A new class of compounds based on the 4,4-difluoro-4-bora-3a,4a-diaza-s-indacene core, known as BODIPYs, has attracted significant attention as photosensitizers suitable for application in photodynamic therapy (PDT), which is a minimally invasive procedure to treat cancer. In PDT the combination of a photosensitizer (PS), light, and oxygen leads to a series of photochemical reactions generating reactive oxygen species (ROS) exerting cytotoxic action on tumor cells.

Here we present the synthesis and the study of the in vitro photodynamic effects of two BODIPYs which differ in the structure of the substituent placed on the meso (or 8) position of the dipyrrolylmethenic nucleus. The two compounds were tested on three human cancer cell lines of different origin and degree of malignancy.

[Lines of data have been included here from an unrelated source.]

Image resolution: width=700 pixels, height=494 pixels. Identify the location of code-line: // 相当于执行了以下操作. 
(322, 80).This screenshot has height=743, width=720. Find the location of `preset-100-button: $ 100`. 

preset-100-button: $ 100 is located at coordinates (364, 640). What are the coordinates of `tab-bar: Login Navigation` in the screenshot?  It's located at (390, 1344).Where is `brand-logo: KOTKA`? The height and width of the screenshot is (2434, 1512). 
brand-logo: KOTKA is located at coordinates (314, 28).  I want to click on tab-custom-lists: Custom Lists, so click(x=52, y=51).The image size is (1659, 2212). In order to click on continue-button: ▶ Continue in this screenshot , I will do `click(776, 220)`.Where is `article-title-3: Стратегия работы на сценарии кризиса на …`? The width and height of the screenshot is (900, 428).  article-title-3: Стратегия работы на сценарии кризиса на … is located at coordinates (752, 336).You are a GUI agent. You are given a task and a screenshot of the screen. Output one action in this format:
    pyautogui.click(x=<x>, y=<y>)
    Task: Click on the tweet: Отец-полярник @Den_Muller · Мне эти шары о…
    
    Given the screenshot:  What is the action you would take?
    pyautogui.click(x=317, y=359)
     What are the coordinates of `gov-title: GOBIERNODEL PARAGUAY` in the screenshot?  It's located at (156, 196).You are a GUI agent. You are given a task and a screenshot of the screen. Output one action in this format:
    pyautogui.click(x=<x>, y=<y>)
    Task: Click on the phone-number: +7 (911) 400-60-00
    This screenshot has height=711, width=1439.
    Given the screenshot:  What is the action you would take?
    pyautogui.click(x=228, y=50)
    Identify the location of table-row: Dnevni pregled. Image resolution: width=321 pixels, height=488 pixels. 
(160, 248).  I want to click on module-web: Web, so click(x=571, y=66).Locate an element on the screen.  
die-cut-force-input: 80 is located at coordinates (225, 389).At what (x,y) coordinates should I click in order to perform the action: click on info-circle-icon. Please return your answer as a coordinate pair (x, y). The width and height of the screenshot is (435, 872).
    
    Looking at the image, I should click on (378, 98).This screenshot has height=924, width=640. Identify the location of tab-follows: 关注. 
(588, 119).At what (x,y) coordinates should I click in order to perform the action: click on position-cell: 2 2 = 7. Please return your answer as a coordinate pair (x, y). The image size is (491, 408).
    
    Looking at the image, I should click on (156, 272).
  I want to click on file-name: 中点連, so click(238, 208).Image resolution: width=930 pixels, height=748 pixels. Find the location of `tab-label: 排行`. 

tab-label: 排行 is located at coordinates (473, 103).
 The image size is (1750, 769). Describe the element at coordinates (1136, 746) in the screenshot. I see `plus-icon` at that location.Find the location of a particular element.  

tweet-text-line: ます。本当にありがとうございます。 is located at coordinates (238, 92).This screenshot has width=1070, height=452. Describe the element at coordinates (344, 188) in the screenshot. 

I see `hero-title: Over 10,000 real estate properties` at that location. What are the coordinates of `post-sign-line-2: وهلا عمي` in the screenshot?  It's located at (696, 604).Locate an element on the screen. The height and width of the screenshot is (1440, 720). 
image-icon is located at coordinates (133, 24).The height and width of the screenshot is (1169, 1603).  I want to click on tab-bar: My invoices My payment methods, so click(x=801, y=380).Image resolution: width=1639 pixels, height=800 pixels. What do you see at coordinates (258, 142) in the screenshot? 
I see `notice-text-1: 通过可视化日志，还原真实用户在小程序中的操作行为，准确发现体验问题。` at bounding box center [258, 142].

Our results indicate that the BODIPYs are very effective in reducing the growth/viability of HCT116, SKOV3 and MCF7 cells when irradiated with a green LED source, whereas they are practically devoid of activity in the dark. Phototoxicity occurs mainly through apoptotic cell death, however necrotic cell death also seems to play a role. Furthermore, singlet oxygen generation and induction of the increase of reactive oxygen species also appear to be involved in the photodynamic effect of the BODIPYs. Finally, it is worth noting that the two BODIPYs are also able to exert anti-migratory activity.

基于4,4-二氟-4-硼-3a，4a-二氮杂-s-茚并四烯核的一类新型化合物，即BODIPYs，作为适用于光动力疗法（PDT）的光敏剂而引起了广泛关注。是治疗癌症的微创手术。在PDT中，光敏剂（PS），光和氧气的组合会导致一系列光化学反应，从而产生活性氧（ROS），从而对肿瘤细胞产生细胞毒作用。

在这里，我们介绍了两个BODIPY的合成和体外光动力效应的研究，这两个BODIPY的取代基结构不同，该取代基位于二吡咯烷基亚甲基核的内消旋（或8）位置。对这两种化合物在三种起源和恶性程度不同的人类癌细胞系中进行了测试。

我们的结果表明，当用绿色LED光源照射时，BODIPYs在降低HCT116，SKOV3和MCF7细胞的生长/存活力方面非常有效，而实际上它们在黑暗中没有活性。光毒性主要通过凋亡细胞死亡发生，但是坏死细胞死亡似乎也起作用。此外，单线态氧的产生和活性氧种类的增加的诱导似乎也与BODIPY的光动力效应有关。最后，值得注意的是，两个BODIPY也能够发挥反移民活动。